■ EXERCISE
Reproduce the data below as a numbered list, one item per line, with blank lines omitted and the pictures left out.

■ DATA FOR THIS EXERCISE

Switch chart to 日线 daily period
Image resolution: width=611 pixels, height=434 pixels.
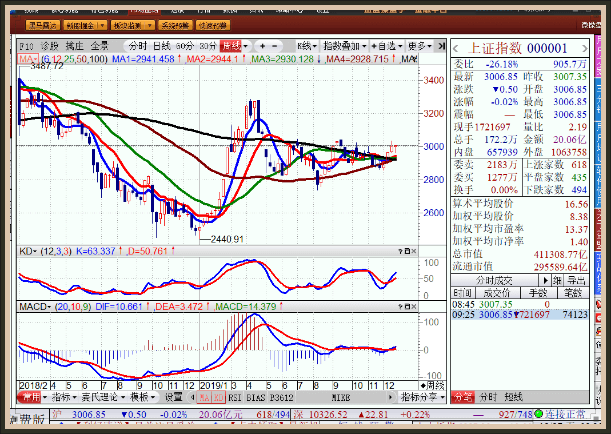tap(161, 46)
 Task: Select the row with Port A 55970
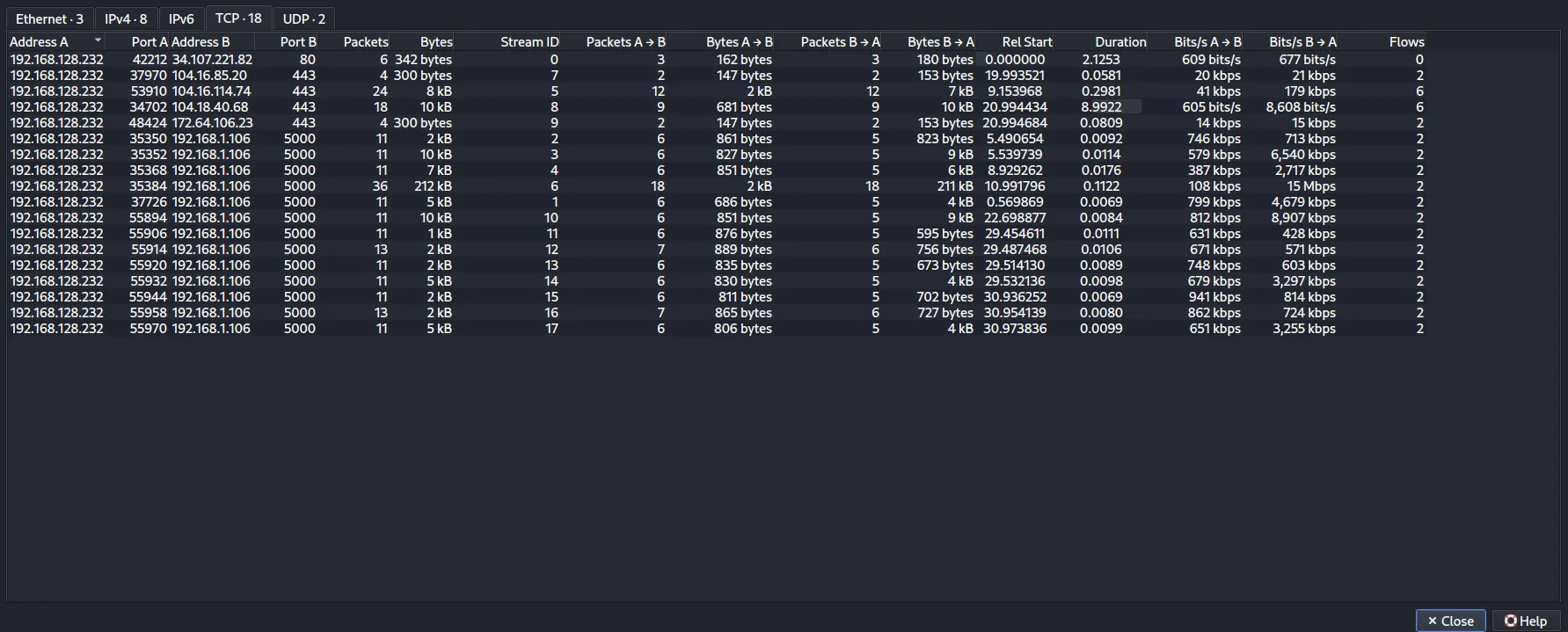716,329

■ OUTPUT OF THE EXERCISE
1. Switch chart to 日线 daily period
2. Image resolution: width=611 pixels, height=434 pixels.
3. tap(161, 46)
4.  Task: Select the row with Port A 55970
5. 716,329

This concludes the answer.